Unfortunately, stories of silly, games-playing, random interview tactics are not difficult to find, especially in many of the online and tech firms. In May, Fast Company’s Rebecca Greenfield told of another company’s mind games. “When David Cancel interviews potential candidates for engineering jobs at HubSpot, he brings a cup of water into the interview with him. At the end of the meeting, the chief product officer leaves the cup on the table and waits to see what the interviewee does with the garbage. If the person picks up the trash, he is probably a good fit for the job.

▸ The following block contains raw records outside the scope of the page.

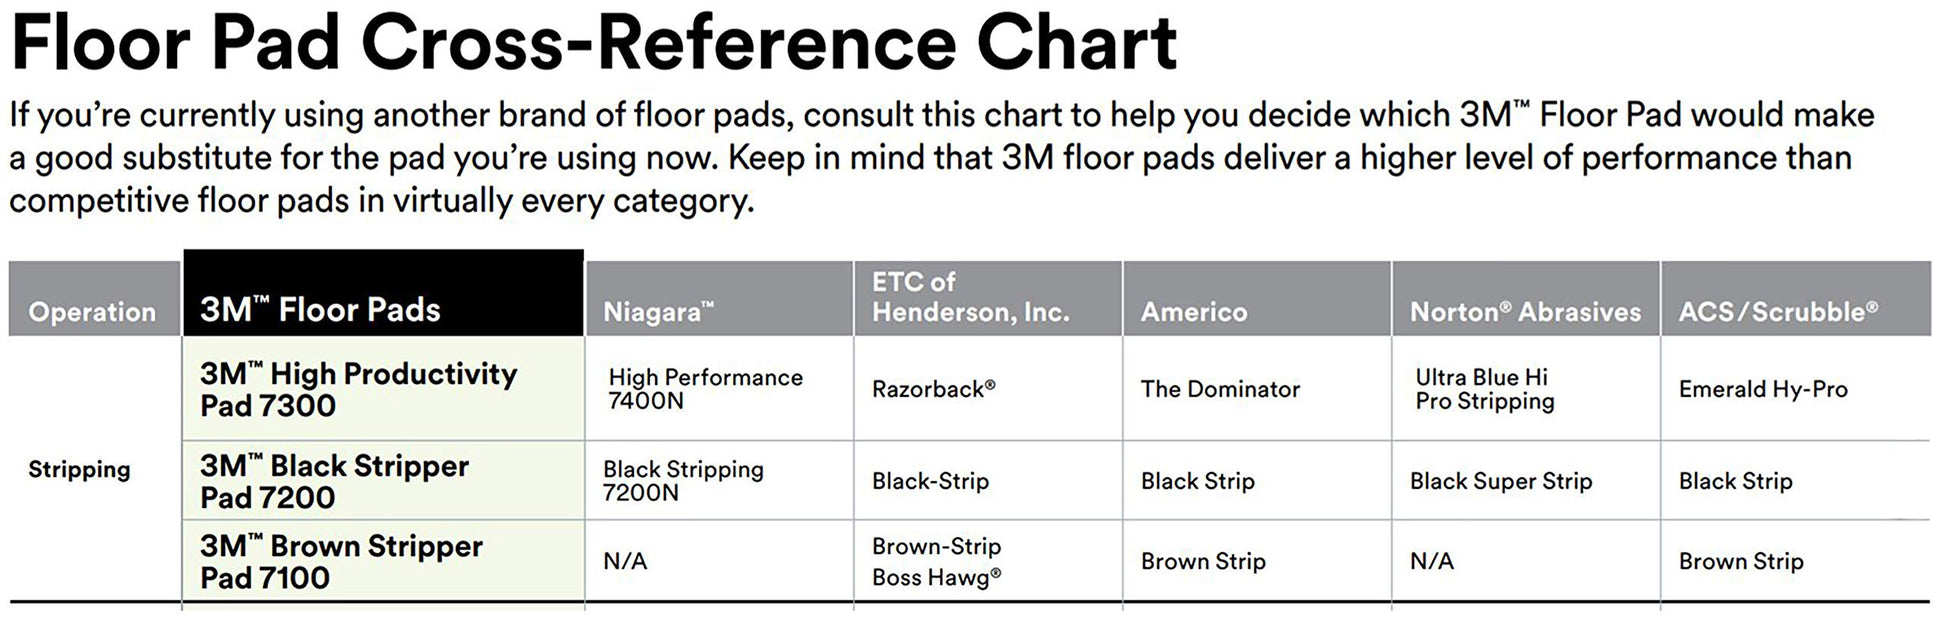The width and height of the screenshot is (1946, 618).
Task: Select the Norton Abrasives column header
Action: click(1525, 312)
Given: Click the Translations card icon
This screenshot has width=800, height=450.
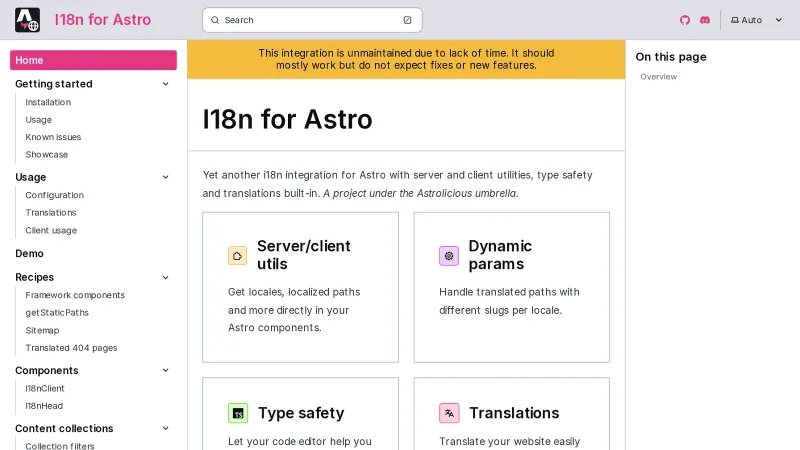Looking at the screenshot, I should pos(449,413).
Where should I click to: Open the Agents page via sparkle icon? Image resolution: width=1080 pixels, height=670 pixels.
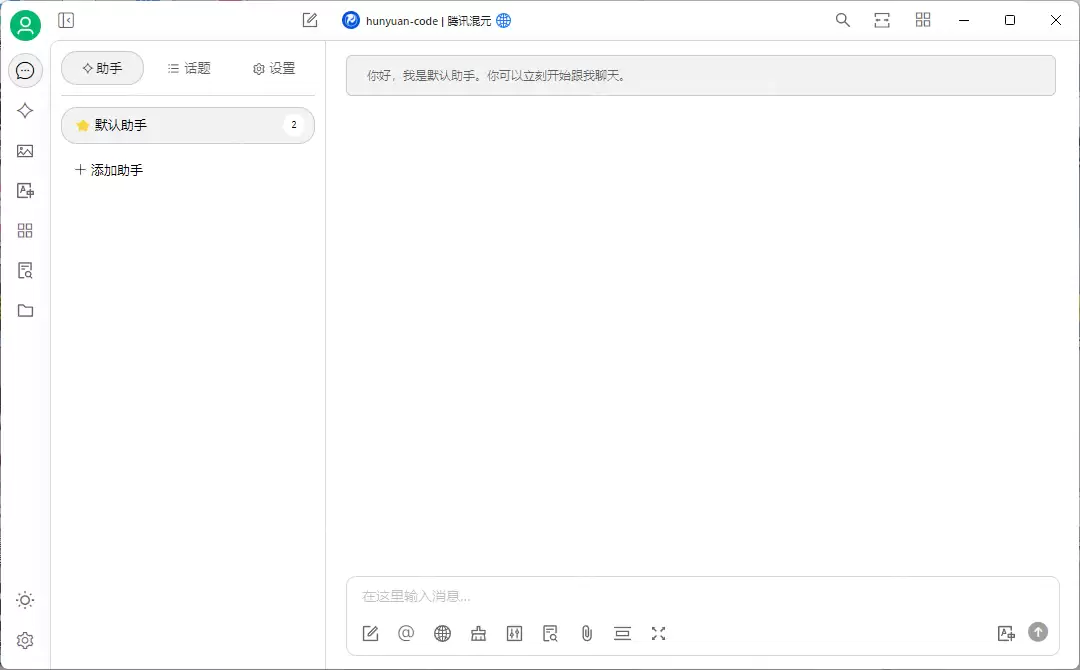pyautogui.click(x=25, y=110)
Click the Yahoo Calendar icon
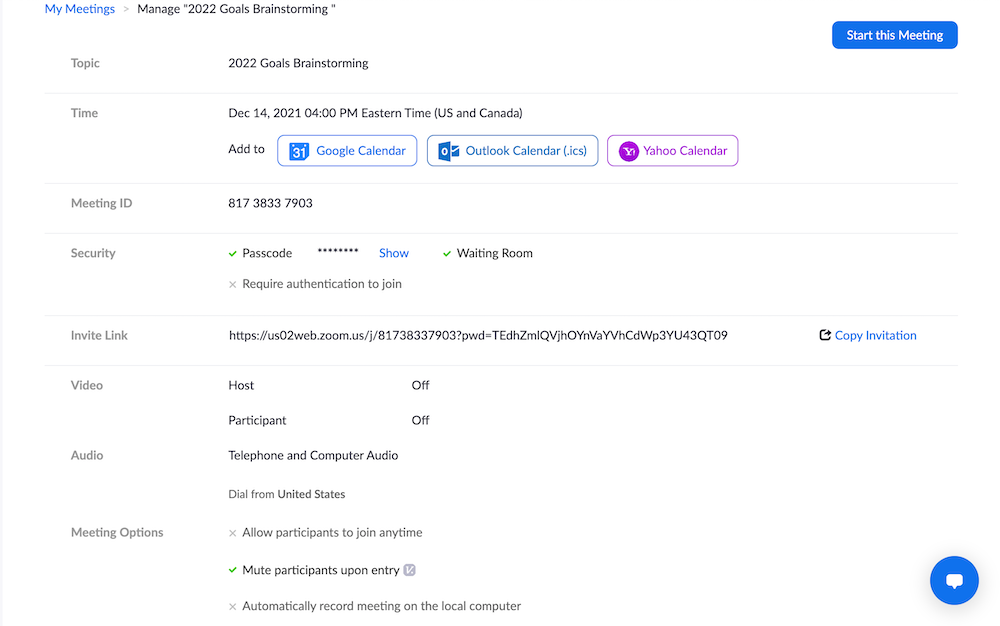The image size is (1000, 626). click(x=628, y=151)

If he doesn’t, that signals he probably wouldn’t work well on the team.”

Cancel says the test is “pretty accurate,” because people who didn’t try to remove the cup “were always the people who weren’t a great cultural fit.” It’s a self-reinforcing view by the executive, who presumably doesn’t track the people he didn’t hire to find out if they work well elsewhere or if they ended up on Skid Row. In addition, there are all kinds of reasons a great team player might not pick up the cup: perhaps Cancel will come back for it; it’s not the person’s cup to do with as he or she wishes; it might be a test to see if the person throws it out and if so he or she won’t be hired — that’d be just as useless a test as the one that HubSpot uses.

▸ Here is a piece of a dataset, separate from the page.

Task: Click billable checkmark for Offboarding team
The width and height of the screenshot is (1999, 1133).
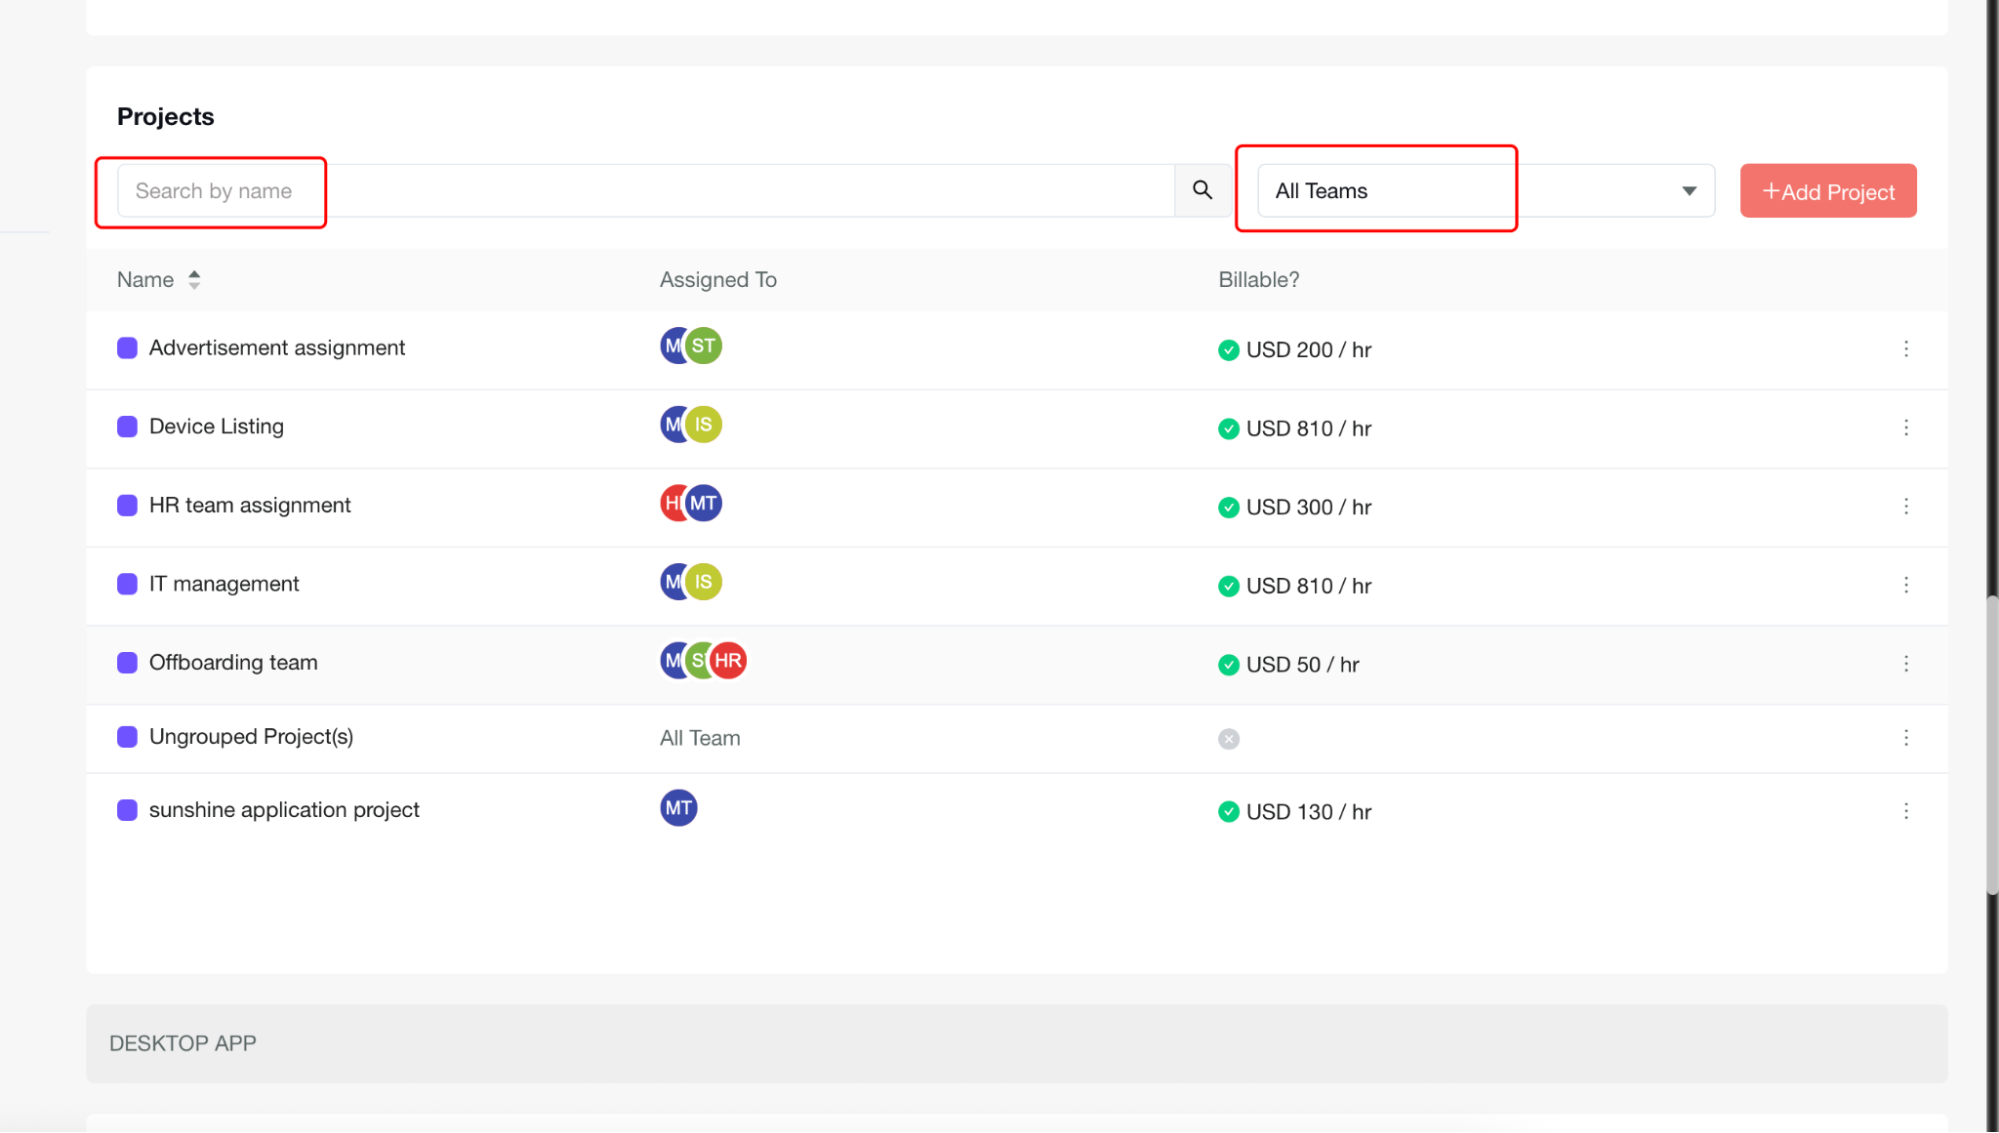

There are many ways companies mistake their own hopeless flailing with creativity. Huffington Post provided a set of odd interview questions companies ask, including LivingSocial inquiring “What’s your favorite song? Perform it for us now.” Or Bandwidth.com asking, “What kitchen utensil would you be?” which is an odder take on the Apple question, “What kind of animal would you be and why?” Zappos asks “What superhero would you be and would you dress up at work given the chance?”

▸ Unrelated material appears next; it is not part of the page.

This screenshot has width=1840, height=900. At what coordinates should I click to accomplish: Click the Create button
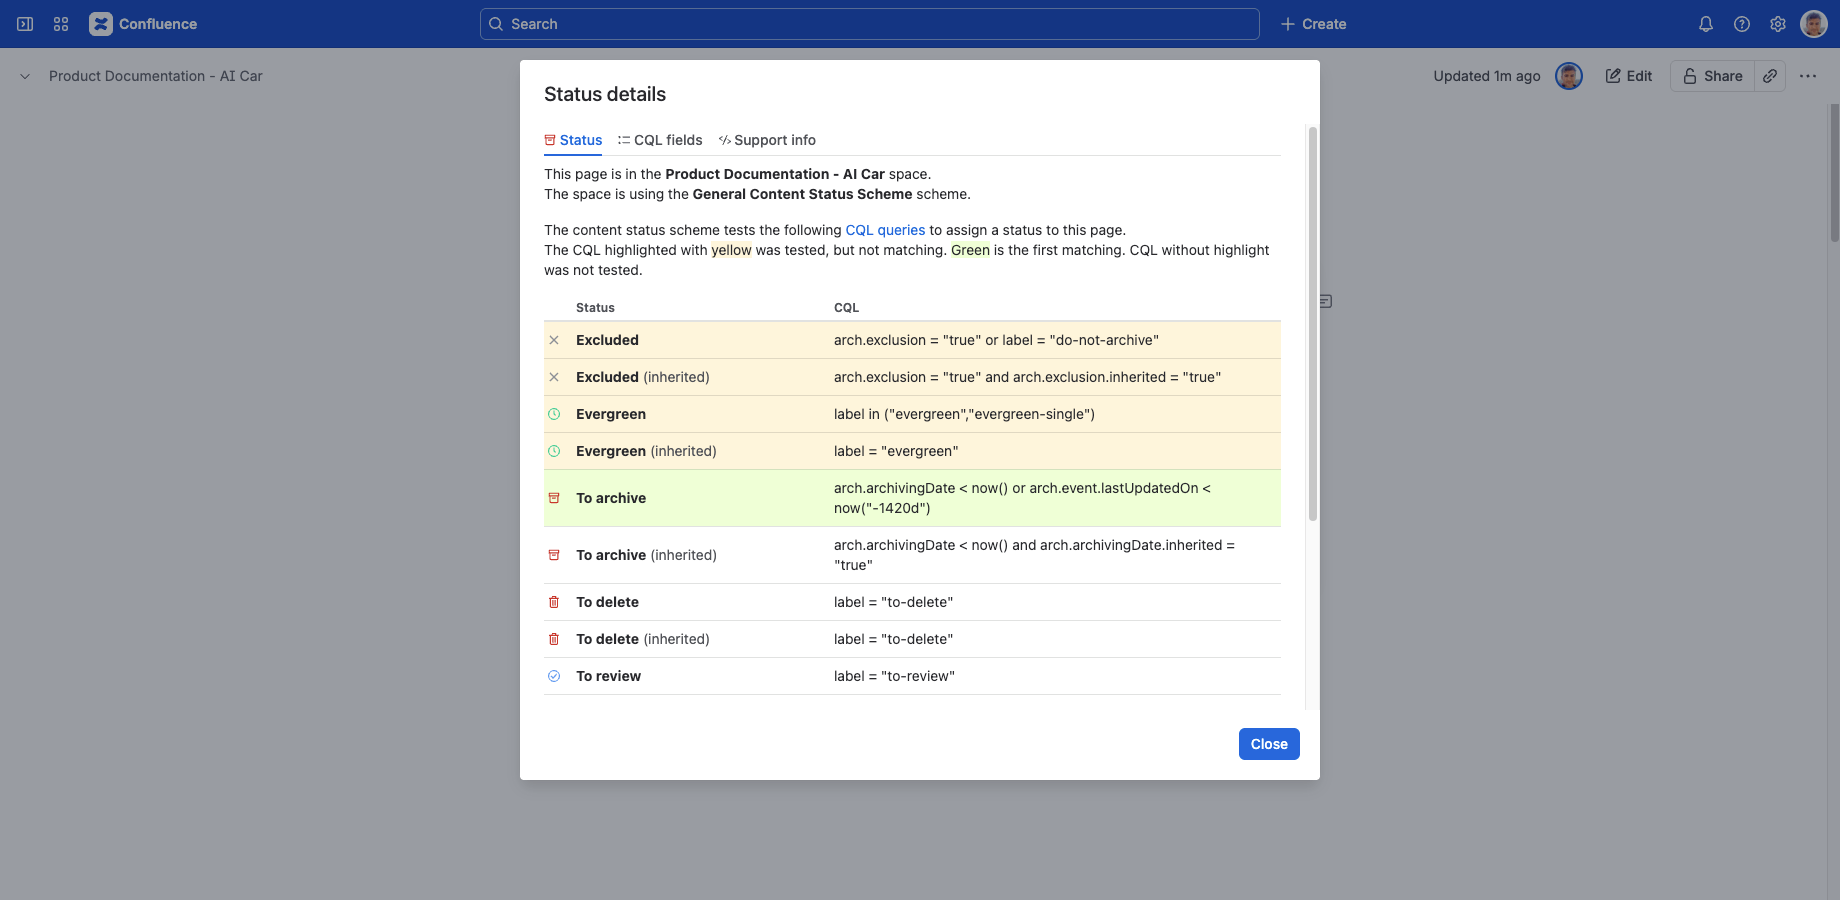(1313, 24)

Now, in a real world, the answer to most of these questions, asked not at a cocktail party but at a meeting in which your career and rent payment are at stake, would be “You’re crazy,” “Are you 12 years old?” and “Seriously, you’re crazy.”

Such companies think they’re getting insight into the candidate’s character with silly game playing and oddball tactics, but all they’re really doing is showing that their hiring process is random and unreliable. If they knew how to get the employees they wanted, they wouldn’t ask them to estimate the color of music or calculate the number of golf balls in a bus. But at least for the tech titans (less so for the startups, most of which will be bust in a few years), they are so big and rich, they can afford to screw up their hiring with silly games and it doesn’t matter; when you have tens of thousands of employees, you can bury a lot of incompetence and mediocrity.

The one story I’ve heard recently about a smart if unusual tactic is described to The Wall Street Journal by Zappos CEO Tony Hsieh. He says the company will pick up the candidate at the airport in a Zappos shuttle, “give them a tour, and then they’ll spend the rest of the day interviewing. At the end of the day of interviews, the recruiter will circle back to the shuttle driver and ask how he or she was treated. It doesn’t matter how well the day of interviews went, if our shuttle driver wasn’t treated well, then we won’t hire that person.”

Why is that an good unusual tactic, instead of just relying on how well they can hawk online shoes and luggage? Because though it isn’t 100 percent effective (i.e., candidate might be fine with the shuttle driver only to be a beast to the flight attendant on the flight home), but for those who are rude to someone in a (presumably) lower station in the hierarchy than themselves, especially on the one day you’d expect them to be on their best behavior at a company, the prospects for them not displaying that rudeness once they’re hired are very low. For a company that prides itself on a happy corporate culture and on high-touch customer service, that’s an unusual tactic that can translate directly to the bottom line.